Published: April 2016

Histiocytoid Sweet syndrome (H-SS) is a histological variant of Sweet syndrome (SS) differing from classical neutrophilic SS (N-SS) by a dermal infiltrate mainly composed of lymphocytes and histiocytoid myeloperoxidase-positive cells. We aimed to report a large series of H-SS and compare the frequency and type of hematological malignancies associated to H-SS and N-SS. We included 62 patients with a coding histopathologic diagnosis of SS prospectively registered between 2005 and 2014 in the database of our Department of Pathology. Overall, 22 (35.5%) and 40 (64.5%) patients had a histological diagnosis of H-SS and N-SS, respectively. Median age, sex ratio, and cutaneous lesions were similar in the 2 groups. The frequency of extra-cutaneous manifestations was similar (50% vs 37.5%, P = 0.42). Recurrent forms were significantly more frequent in H-SS than in N-SS patients (21% vs 2.5%, P = 0.01). A hematological malignancy was diagnosed in 22 patients, 12 (55.5%) with H-SS and 10 (25%) with N-SS (P = 0.019). Hematological malignancy was of myeloid origin in 8/22 (36.3%) H-SS and 5/40 (12.5%) N-SS patients (P = 0.02), and of lymphoid origin without myeloid component in 4/22 (18.1%) H-SS and 4/40 (10%) N-SS patients (P = 0.35), respectively. One N-SS patient had a hematological malignancy of mixed (myeloid and lymphoid) phenotype. A myelodysplastic syndrome (MDS) was diagnosed in 7/22 (31.8%) H-SS and 1/40 (2.5%) N-SS patients (P < 0.001). Hematological disease was diagnosed before (in 8 H-SS and 3 N-SS patients) or at the time of the occurrence of the cutaneous lesions (in 1 H-SS and 7 N-SS patients). However, in 3 H-SS patients, all with MDS, cutaneous lesions preceded the hematological disease by ≤6 months.

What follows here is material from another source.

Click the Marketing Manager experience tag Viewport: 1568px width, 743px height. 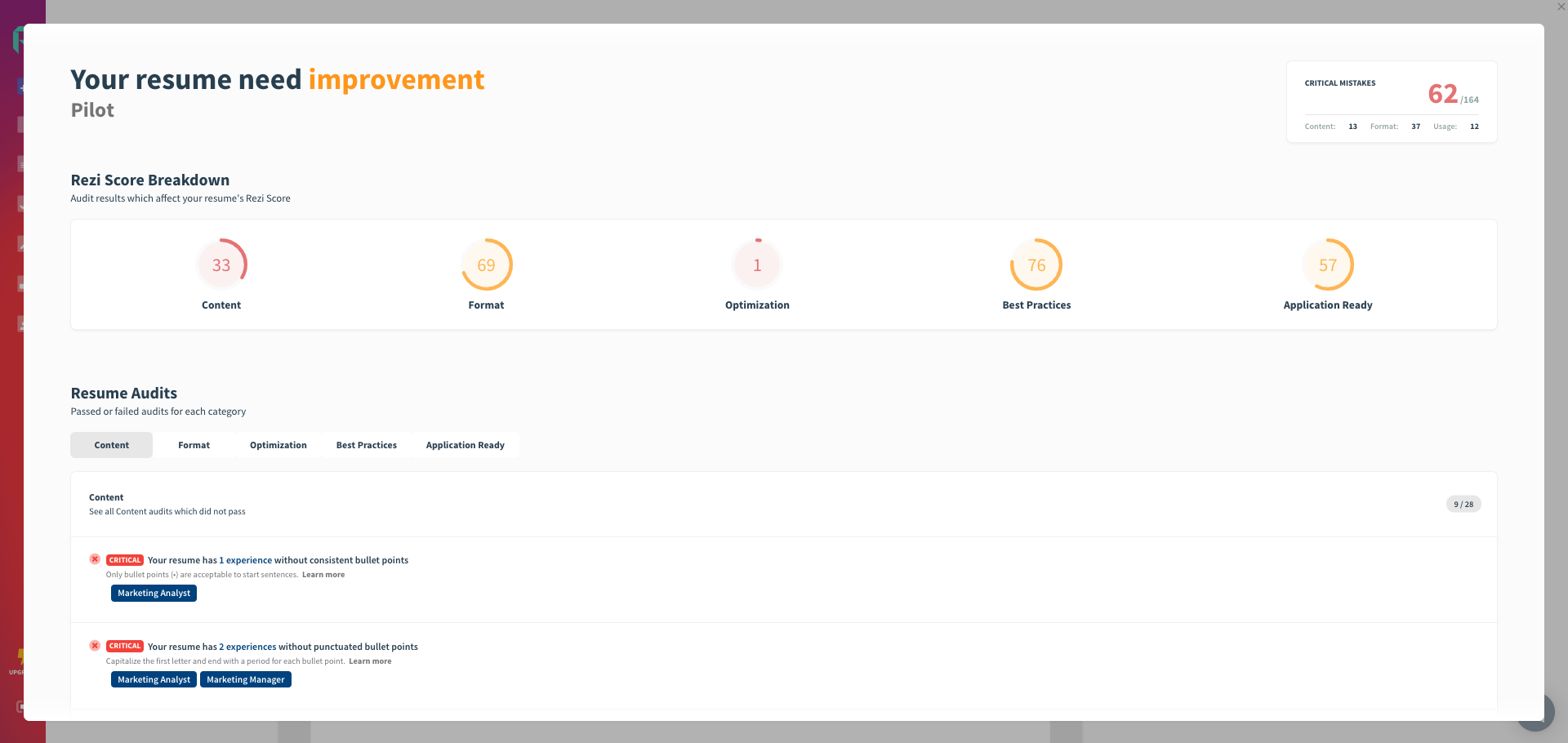point(245,679)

In conclusion, H-SS was associated with MDS in one third of patients but also with lymphoid malignancies, and cutaneous lesions could precede the hematological diagnosis in patients with MDS. A complete hematological assessment is mandatory at diagnosis, and monitoring blood cell counts should be recommended for at least 6 months after the diagnosis of H-SS.